Tanrı Çemberi – Ali Aksoy

Çember, kadim zamanlardan beri Tanrı temsilinde kullanılmış ve genelde baş Tanrı’yı veya tek Tanrı’yı ifade eden bir sembol olmuştur.

Güneş de böyle bir çemberle sembolize edilir. Bu nedenle, Mısır hiyerogliflerinde, başının üzerinde yuvarlak disk taşıyan betimlemere rastlarsınız. O, Ra’dır, güneştir, baş Tanrı’dır.

Zerdüştlerde, Sümer, Babil betimlemelerinde de kanatlı bir disk vardır. Tanrı anlatılarının çok yakın ilişkili olduğu Zodyak da bir çember biçimindedir. Çember aynı zamanda sonsuzluğu ifade etmesi yönüyle de, Tanrısal bir semboldür. İnsan ölümlü, Tanrı ölümsüzdür.

Daha önce şu linkte “Tanrı inkarcılığına farklı bir bakış” isimli bir yazı yayınlamış ve Tanrı’yı, determinist bir evrende evrimleşmiş beyinlerimizle anlama çabasının ne denli kusurlu bir çaba olduğundan bahsetmiştim. Determinist beyin, dualizmi içselleştiremez. Bir sey ya şöyledir, ya böyle ! Hem öyle hem böyle olan şeyleri anlamak, idrak etmek zordur. Mesela bir şey ya vardır, ya yoktur. Aynı anda hem var, hem yok olan bir şeyi tasavvur edebir misiniz ?

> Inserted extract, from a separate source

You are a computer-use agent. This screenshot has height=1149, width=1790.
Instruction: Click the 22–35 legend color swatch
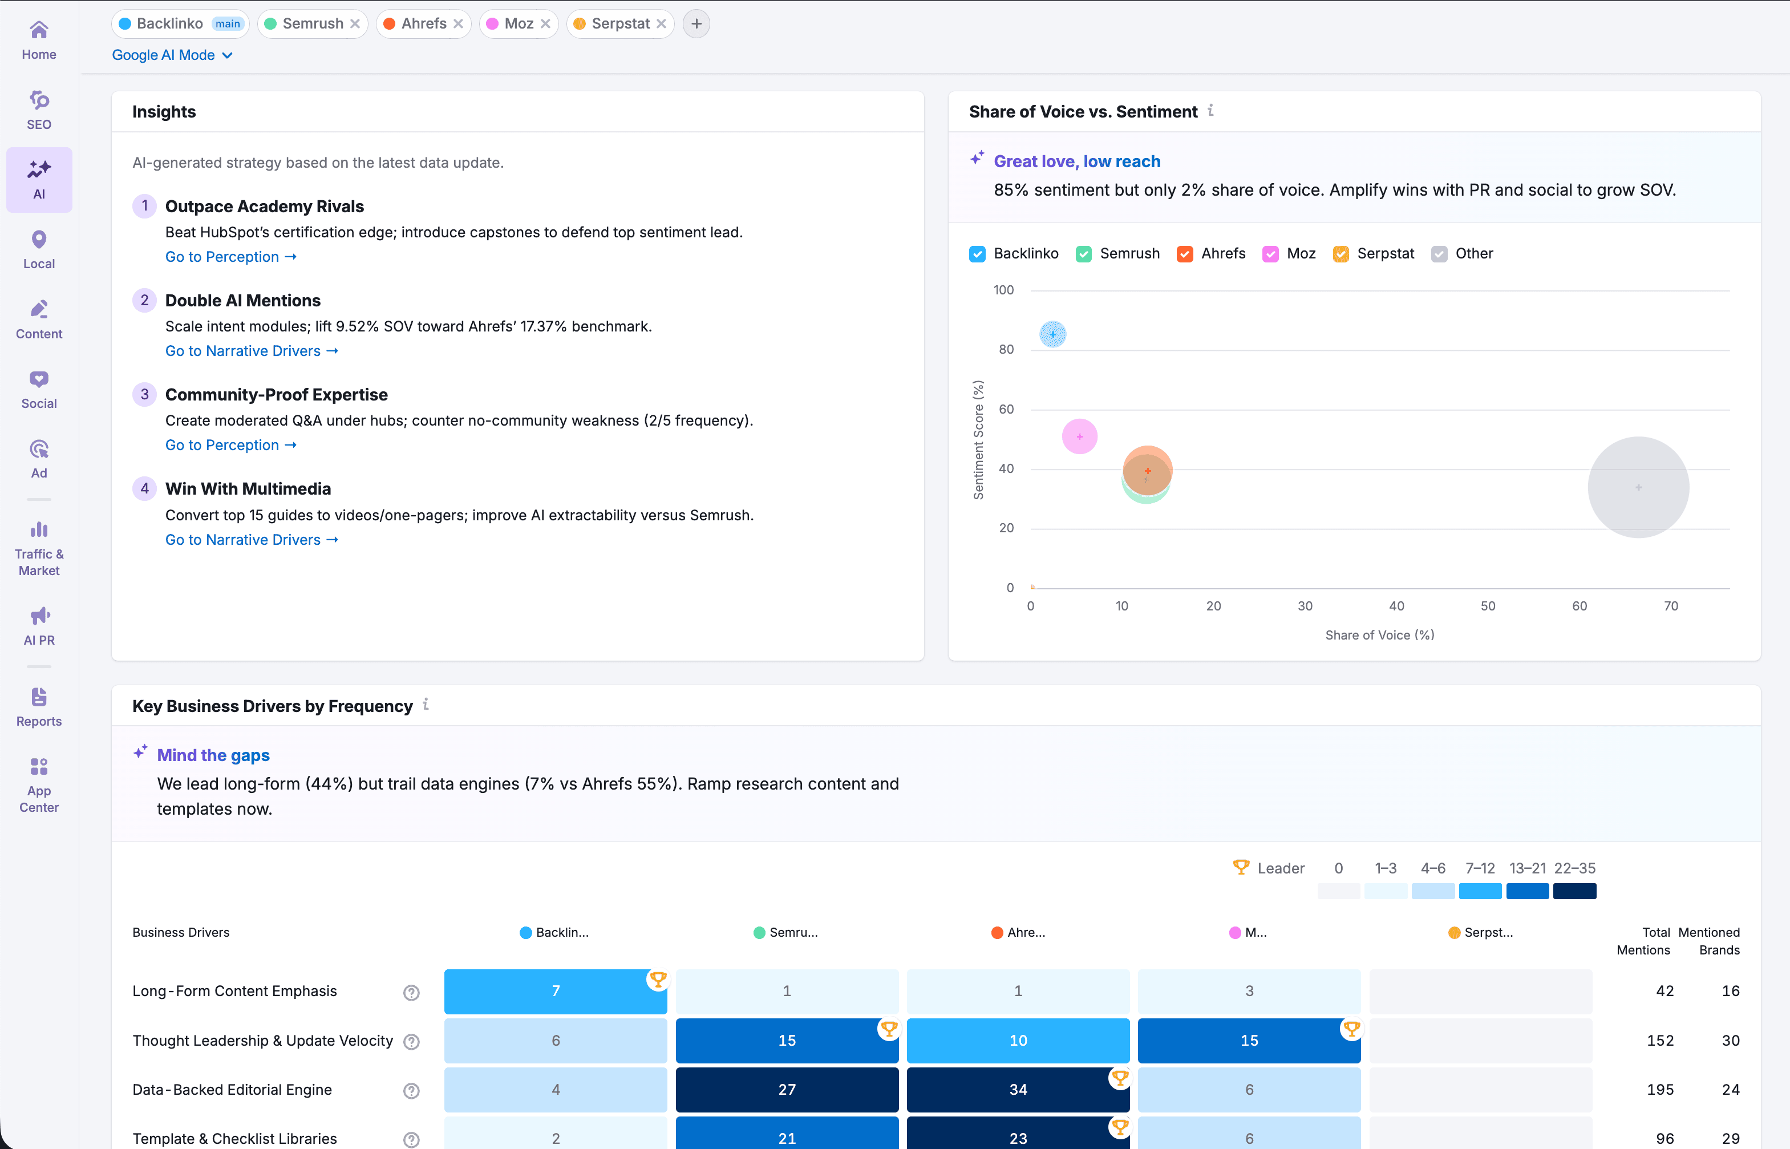[1574, 891]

Kadim toplumlar ve inançlar, Tanrı’yı zıtlıkların birliğinde, zıtlıklarla birlikte tanımladı ve kabullendiler. Onlar için Tanrı, mutlak iyi değildi mesela. Ya aynı zamanda hem iyi ve hem kötüydü veya Tanrı birden fazla idi ise, iyi bir Tanrı’nın yanında inanılması zorunlu olan kötü bir Tanrı da mutlaka vardı. Sonradan bu kötülük Tanrı’sı, daha modern zamanların “Şeytan”ı olurken, Tanrı, mutlak iyi payesine yükseltildi. Fakat öyleyken bile, kadim din kültürünün, zıtlıkların birliği ilkesinin tezahürlerini görebiliriz. Esmaül Hüsna içindeki Tanrı isimlerine baktığımızda, hem zahir ( her yerde aşikar, görünür, zuhur etmiş olan) hem batın ( her şeyden gizli); hem alçaltan, hem yükselten, hem affeden, hem cezalandıran, hem sıkıp daraltan, hem genişlik, ferahlık veren, hem herşeyden evvel, hem her seyden sonra olan gibi zıtlıkları barındıran bir bakış açısı görürüz.